- Your objective:
Repeat every record word for word and omit the images.

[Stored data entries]
= Beginning of Section =

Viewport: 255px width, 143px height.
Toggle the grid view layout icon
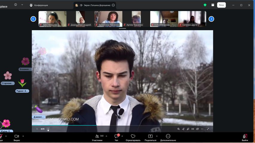click(x=213, y=5)
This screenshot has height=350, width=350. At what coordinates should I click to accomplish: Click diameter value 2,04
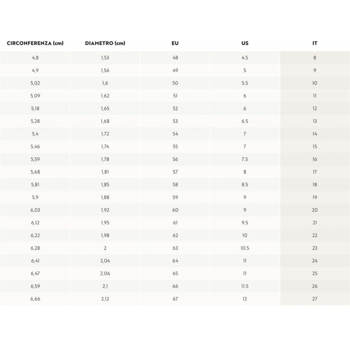click(105, 261)
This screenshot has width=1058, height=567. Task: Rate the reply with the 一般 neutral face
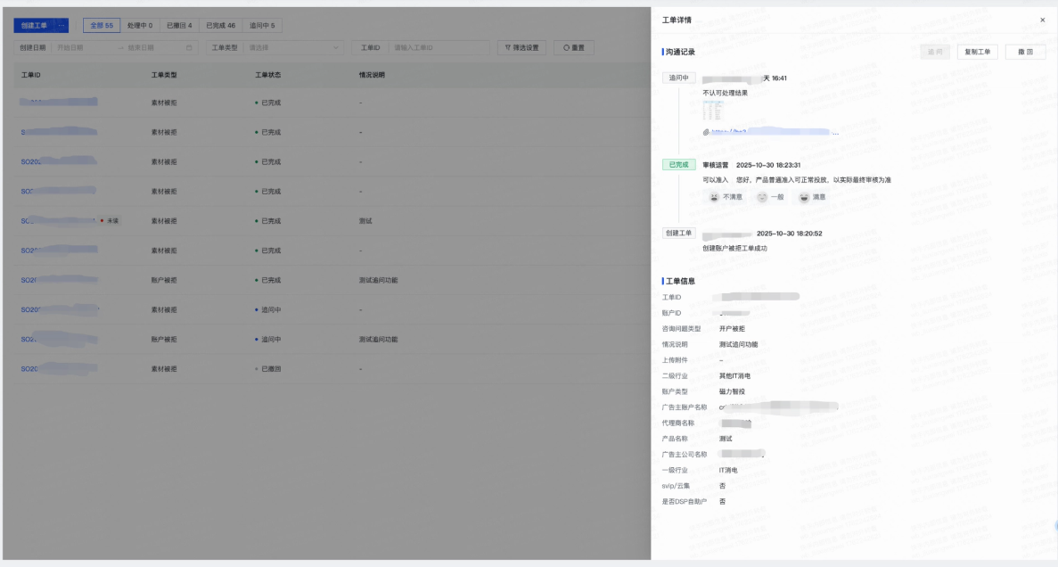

= End of Section =

- Output of the exercise:
Viewport: 255px width, 143px height.
Toggle the grid view layout icon
click(x=213, y=5)
This screenshot has height=350, width=350. At what coordinates should I click to accomplish: Click diameter value 2,04
click(105, 261)
This screenshot has width=1058, height=567. Task: Rate the reply with the 一般 neutral face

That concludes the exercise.